We sincerely appreciate the reviewers’ valuable comments, suggestions, and recommendations. We have provided a detailed point-by-point reply below, where our response and revised part follow each comment (italicized).

As a reviewer, I have gone through the manuscript entitled “Impact of Ultrasound on a Gluten-free Composite Flour based on Rice Flour and Corn Starch for Breadmaking Applications”. The aim of this paper is to investigate the impact of sonication on the techno-functional, thermal, structural, and rheological properties of a composite gluten-free flour. The work is very well structured, presents investigations regarding amylose, amylopectin and damaged starch content, functional properties (water absorption capacity, oil absorption capacity, water absorption index, water solubility index, swelling power), thermal properties (differential scanning calorimetry), morphological evaluation (scanning electron microscopy), X-ray diffraction analysis, infrared spectroscopy (FTIR), rheological measurement and statistical analysis. The concepts are clearly presented and can be easily understood by interested readers. However, it exists some points (minor) that need to be addressed (please, see them below detailed point-by-point) to improve the scientific quality of the submitted manuscript paper:

• To improve the quality of the work and increase the interest of the readers, I recommend the short description of other treatment methods. In the introduction part of the manuscript, it was said that it only exists (line 68-70);
• FTIR analysis together with X-ray diffraction is a good method for structural analysis. I recommend putting the FTIR spectra in text or at least in a separate file (supplementary information)

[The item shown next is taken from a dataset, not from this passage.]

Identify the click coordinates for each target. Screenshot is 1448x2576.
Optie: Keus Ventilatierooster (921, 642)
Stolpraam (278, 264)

Response: Thank you very much for your positive feedback and constructive comments. We appreciate your suggestions to improve the manuscript.

1. Regarding the description of other treatment methods:

We agree that providing a brief overview of other treatment methods in the introduction could enhance the reader's understanding and broaden the context of the study. We added a short description of other relevant treatment methods in the introduction to highlight their significance. This will give readers a clearer background on the topic.

Revised: The food industry employs various modification techniques, such as genetic, mechanical, physical, chemical, or enzymatic methods, to alter the natural physicochemical properties of gluten-free ingredients, enabling them to better meet specific processing needs [16,17]. Modifying raw GF materials before dough preparation is crucial for improving bread quality, as starch granule characteristics significantly impact the final product, due to their interactions with other components in the bread formulation [18]. Among the different modification techniques, physical processes like ultrasonication (US), high hydrostatic pressure (HHP), microwave (MW), extrusion, ozone treatment, drum drying (DD), heat-moisture treatment (HMT), and annealing (ANN) are favored in the food industry for their environmental benefits and ability to produce 'clean label' products.

2. Regarding the FTIR spectra and X-ray diffraction analysis:

Thank you for your suggestion to include the FTIR spectra. We agree that including them would strengthen the manuscript’s clarity. To maintain the flow of the main text, we will move the FTIR spectra to the supplementary information section and mention this in the main text. The X-ray diffraction results will remain as presented in the manuscript, as we believe they are critical for understanding the structural modifications.

Once again, thank you for your thoughtful comments. These revisions will certainly improve the quality and clarity of the manuscript.